Warning: This column contains lots of dry figures and statistics, and if you are easily bored you should probably do something else. Let me be the first to admit that, journalistically speaking, there probably isn't a worse way to begin a column you hope will be read by several hundred thousand Missourians. ...

Warning: This column contains lots of dry figures and statistics, and if you are easily bored you should probably do something else.

Let me be the first to admit that, journalistically speaking, there probably isn't a worse way to begin a column you hope will be read by several hundred thousand Missourians. On the other hand, there is something called truth in advertising, and before federal charges are filed against me, I want to comply with the provisions of the law and warn readers they face impending boredom, not to mention extreme indifference.

Having complied, I trust fully, with all federal and state laws concerning fraudulent claims, we now turn our attention to something called the fiscal 1996 budget of the great state of Missouri. I can hear you yawning already.

I might as well admit it. I have a thing about state budgets. To some, perhaps everyone but me, they are boring, boring, boring, nothing more than mere pieces of paper with lots of numbers on them. They are drugs insomniacs crave but are often too weak to hold because of their sheer weight, which I might add comes to 3.1 pounds in the current model.

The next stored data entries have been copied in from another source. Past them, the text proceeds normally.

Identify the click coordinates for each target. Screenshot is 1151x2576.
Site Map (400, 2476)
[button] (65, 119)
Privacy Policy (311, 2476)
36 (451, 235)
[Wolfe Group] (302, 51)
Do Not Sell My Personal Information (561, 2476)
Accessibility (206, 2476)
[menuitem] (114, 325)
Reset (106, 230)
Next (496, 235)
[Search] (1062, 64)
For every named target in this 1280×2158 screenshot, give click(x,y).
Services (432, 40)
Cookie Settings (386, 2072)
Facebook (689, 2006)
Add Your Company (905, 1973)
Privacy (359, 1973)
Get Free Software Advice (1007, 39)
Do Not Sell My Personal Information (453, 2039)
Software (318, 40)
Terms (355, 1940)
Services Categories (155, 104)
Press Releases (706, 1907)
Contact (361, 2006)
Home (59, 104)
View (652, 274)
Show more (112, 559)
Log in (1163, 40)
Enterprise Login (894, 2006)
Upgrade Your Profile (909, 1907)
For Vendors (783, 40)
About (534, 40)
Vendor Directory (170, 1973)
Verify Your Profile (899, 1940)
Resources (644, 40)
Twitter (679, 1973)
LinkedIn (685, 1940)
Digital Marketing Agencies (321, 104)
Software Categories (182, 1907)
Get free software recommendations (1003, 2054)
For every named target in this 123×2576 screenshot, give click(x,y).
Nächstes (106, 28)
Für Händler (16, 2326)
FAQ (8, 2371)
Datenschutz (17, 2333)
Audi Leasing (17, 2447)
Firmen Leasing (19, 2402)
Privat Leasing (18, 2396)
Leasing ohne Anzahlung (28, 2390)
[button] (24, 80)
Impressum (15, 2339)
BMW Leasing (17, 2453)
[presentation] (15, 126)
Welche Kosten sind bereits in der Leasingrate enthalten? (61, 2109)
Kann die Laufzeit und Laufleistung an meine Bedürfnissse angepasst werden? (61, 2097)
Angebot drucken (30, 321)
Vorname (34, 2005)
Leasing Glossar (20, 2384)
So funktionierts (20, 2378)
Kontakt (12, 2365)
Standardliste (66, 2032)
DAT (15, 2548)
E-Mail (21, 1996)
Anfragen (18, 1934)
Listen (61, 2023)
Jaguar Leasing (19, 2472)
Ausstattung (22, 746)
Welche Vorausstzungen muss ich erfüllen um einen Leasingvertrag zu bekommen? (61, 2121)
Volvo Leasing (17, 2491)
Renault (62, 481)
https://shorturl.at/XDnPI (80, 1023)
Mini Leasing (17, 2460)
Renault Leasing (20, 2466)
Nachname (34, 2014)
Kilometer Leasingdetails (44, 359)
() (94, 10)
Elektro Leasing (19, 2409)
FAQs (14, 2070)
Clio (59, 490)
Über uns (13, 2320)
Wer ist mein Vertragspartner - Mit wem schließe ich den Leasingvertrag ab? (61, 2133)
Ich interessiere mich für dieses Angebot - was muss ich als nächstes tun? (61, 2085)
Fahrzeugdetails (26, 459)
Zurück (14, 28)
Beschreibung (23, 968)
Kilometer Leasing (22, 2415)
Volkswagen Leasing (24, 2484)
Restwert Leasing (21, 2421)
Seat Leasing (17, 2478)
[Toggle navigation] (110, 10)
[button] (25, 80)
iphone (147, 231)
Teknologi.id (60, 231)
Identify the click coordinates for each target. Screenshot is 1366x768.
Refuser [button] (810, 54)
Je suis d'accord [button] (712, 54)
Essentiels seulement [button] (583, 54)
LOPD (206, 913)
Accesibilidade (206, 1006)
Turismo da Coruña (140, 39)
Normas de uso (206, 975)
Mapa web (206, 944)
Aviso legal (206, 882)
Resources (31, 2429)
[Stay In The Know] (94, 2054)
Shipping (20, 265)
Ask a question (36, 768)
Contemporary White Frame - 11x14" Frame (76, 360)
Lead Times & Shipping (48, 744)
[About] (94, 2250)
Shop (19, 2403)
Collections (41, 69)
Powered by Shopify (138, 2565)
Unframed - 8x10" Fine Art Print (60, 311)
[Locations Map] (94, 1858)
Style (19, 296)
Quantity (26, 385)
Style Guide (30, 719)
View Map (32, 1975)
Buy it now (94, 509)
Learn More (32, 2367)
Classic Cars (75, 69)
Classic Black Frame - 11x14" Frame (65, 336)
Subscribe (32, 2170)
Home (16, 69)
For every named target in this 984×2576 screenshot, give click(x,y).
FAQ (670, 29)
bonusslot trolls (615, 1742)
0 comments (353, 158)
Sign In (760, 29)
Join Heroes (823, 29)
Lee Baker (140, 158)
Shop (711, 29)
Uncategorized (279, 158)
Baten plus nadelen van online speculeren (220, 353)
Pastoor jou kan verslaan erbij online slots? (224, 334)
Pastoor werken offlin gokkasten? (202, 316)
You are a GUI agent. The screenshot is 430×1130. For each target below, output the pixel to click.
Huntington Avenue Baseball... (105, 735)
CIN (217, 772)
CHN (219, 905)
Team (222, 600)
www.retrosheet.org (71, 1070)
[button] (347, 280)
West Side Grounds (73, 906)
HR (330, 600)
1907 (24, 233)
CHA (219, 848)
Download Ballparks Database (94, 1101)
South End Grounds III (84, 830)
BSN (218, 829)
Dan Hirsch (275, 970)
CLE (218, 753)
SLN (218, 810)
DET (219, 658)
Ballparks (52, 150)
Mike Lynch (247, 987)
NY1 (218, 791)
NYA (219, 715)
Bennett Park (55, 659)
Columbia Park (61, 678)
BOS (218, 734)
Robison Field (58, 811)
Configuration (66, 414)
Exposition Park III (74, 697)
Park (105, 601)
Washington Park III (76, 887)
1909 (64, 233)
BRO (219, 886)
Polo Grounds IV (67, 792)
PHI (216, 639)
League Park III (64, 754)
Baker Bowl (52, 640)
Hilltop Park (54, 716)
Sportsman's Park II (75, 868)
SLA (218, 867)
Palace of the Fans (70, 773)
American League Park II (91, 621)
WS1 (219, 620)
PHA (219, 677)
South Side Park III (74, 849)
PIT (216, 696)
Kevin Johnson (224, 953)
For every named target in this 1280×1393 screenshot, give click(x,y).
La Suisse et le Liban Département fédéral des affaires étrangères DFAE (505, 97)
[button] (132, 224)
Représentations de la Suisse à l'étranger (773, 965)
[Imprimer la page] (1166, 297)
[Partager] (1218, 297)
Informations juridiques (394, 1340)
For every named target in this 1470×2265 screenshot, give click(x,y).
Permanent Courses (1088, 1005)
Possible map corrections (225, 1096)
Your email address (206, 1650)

I first became addicted to budgets back in the early 1960s, when I suddenly realized that they were essential to improving the projects which I was most interested in at the time, namely the care, treatment and preservation of thousands of Missourians, some of them no older than 2 years old, who desperately needed care from a state agency that was then known as the Division of Mental Diseases.

Since back in those days the great state of Missouri was providing all of 78 cents to feed mental patients three meals a day, and was spending less the $17.5 million a year to care for nearly 100,000 mentally ill and retarded citizens, it didn't take a rocket scientist to figure out that the way tot improve the deplorable conditions and inadequate care these deserving people were receiving was to increase the budget of the agency. Thanks to the efforts of hundreds of Missourians, who ran the gamut from governors and legislators down to lobbyists and political ward heelers, the state's mental health activities today are financed to the tune of some $240 million.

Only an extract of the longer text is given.